Se convirtió en un activista por los derechos de los ciegos en el mundo y fue uno de los impulsores del tratado de Marrakech que permitió que ahora 34.000 libros estén grabados con voz humana en español y sean de fácil acceso para las personas con diferentes niveles de discapacidad visual. “Nunca me imaginé ser activista de los derechos de las personas ciegas. Fui aprendiendo, a veces a los golpes”, contó Lecuona. Nació en Buenos Aires en 1974 y estudió la carrera de Ciencias de la Comunicación en la Universidad de Buenos Aires. A los 17 años, ya trabajaba como técnico de grabación de libros parlantes en la Biblioteca Argentina para Ciegos. En 1999, con amigos, fundó la primera biblioteca digital para ciegos de habla hispana, que llamaron TifloLibros.
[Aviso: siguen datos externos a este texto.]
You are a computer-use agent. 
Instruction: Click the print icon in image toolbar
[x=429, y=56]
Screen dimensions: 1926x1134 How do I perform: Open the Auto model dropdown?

Esa iniciativa se hizo a partir de un intercambio entre los amigos. Escaneaban libros impresos y los compartían. Al estar escaneados, cada uno podía usar el lector de pantalla en la computadora y leerlos. Pero un día se preguntaron por qué no compartir con otras personas y así nació Tiflolibros. Más adelante, se creó Tiflonexos, que es una asociación sin fines de lucro que brinda todo tipo de servicios, desde la impresión de menúes de restoranes en Braille hasta publicaciones y asesoramiento en accesibilidad e inclusión a empresas, gobiernos, embajadas, organismos internacionales, y otras organizaciones civiles.
Cuando Lecuona tenía dos años, un oftalmólogo le dijo el diagnóstico de un problema en la retina a sus padres. Les anticipó que no iba a ver. Les sugirió que como iban a tener un hijo ciego, podían pensar en orientarlo para que fuera músico. Pero los padres no se resignaron a que el hijo pudiera seguir desarrollando su vida con autonomía y de acuerdo a sus propios intereses. Con el apoyo de Yolanda Penerini, de la Asociación Argentina de Profesionales de la Discapacidad Visual, Lecuona fue aprendiendo a adaptarse al cambio.
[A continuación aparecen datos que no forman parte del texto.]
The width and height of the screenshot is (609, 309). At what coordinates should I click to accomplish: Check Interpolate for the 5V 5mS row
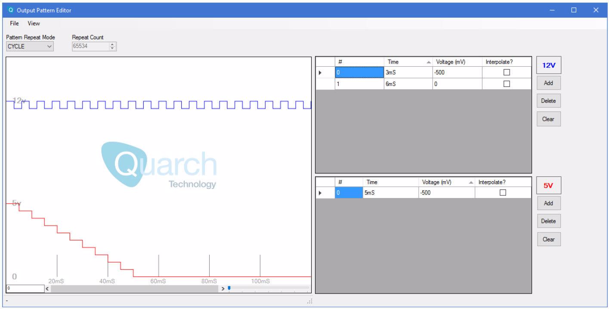[503, 193]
Fue a una escuela primaria común y como adolescente ya se movía solo. Se fue como mochilero con sus amigos a la Patagonia. “Mis padres me dieron libertad para crecer. En mi adolescencia fui a la Patagonia y llevé mi bastón. Terminó siendo el bastón de todos porque mis amigos lo usaron para andar sobre las rocas”, recordó.
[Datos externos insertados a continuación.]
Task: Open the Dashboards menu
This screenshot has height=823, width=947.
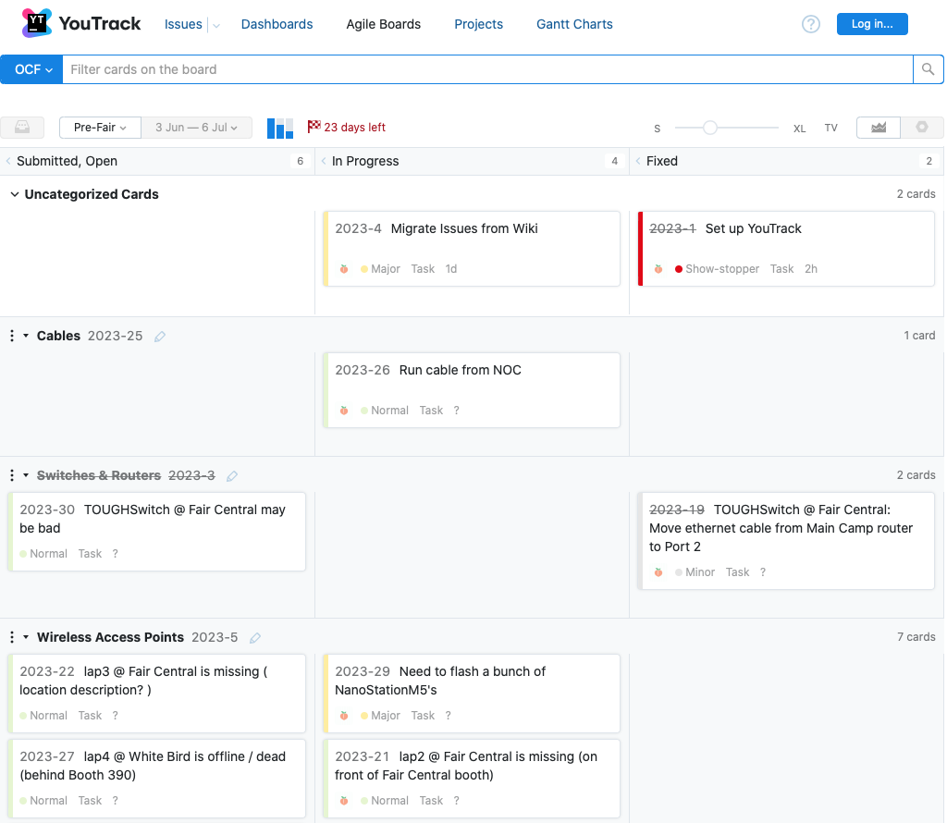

“En los años noventa, se aceptaba que algunos libros fueran grabados, pero eran muy pocos. Y no todas las personas ciegas podían contar con escáneres para leer los libros en la computadora. Cuando empezamos a charlar con mis amigos, nos dimos cuenta que había un derecho de propiedad intelectual que respetar, pero a la vez se afectaba nuestro derecho a leer, educarnos y a tener mejores oportunidades de empleo porque el acceso a los libros tenía barreras”, detalló.